§ Input data
★ ★ ★ ★

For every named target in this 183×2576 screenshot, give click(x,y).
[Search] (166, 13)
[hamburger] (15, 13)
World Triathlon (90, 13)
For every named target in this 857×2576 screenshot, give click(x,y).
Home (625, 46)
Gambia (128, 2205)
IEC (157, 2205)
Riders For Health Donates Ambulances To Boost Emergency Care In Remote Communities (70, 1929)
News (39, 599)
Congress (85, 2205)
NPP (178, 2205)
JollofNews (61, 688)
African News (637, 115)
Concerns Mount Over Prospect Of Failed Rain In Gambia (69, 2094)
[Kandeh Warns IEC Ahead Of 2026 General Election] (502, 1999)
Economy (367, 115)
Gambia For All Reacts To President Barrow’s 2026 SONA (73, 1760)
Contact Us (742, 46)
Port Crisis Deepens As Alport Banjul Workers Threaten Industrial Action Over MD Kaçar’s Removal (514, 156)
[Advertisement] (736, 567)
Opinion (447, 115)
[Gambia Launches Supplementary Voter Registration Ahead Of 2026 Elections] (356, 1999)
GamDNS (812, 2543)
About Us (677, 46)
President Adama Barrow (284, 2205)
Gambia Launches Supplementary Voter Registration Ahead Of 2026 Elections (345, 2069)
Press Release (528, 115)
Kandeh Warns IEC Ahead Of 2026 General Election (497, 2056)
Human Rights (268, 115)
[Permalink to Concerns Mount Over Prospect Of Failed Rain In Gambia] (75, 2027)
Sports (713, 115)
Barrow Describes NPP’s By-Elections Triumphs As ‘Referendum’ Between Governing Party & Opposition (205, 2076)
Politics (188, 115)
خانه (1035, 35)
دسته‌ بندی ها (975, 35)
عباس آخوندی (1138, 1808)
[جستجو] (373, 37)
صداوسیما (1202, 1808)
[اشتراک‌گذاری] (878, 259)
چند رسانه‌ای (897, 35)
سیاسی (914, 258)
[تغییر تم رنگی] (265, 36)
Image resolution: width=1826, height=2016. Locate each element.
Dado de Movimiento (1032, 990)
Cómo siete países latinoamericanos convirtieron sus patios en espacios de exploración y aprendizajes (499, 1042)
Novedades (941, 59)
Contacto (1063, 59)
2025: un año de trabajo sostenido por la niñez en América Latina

★ ★ ★ ★

§ Task description
A verbatim transcription is needed of the lines above, starting at the line with "[hamburger] (15, 13)" and ending at the line with "Economy (367, 115)", both included, and of nothing else.

§ Written answer
[hamburger] (15, 13)
World Triathlon (90, 13)
For every named target in this 857×2576 screenshot, give click(x,y).
Home (625, 46)
Gambia (128, 2205)
IEC (157, 2205)
Riders For Health Donates Ambulances To Boost Emergency Care In Remote Communities (70, 1929)
News (39, 599)
Congress (85, 2205)
NPP (178, 2205)
JollofNews (61, 688)
African News (637, 115)
Concerns Mount Over Prospect Of Failed Rain In Gambia (69, 2094)
[Kandeh Warns IEC Ahead Of 2026 General Election] (502, 1999)
Economy (367, 115)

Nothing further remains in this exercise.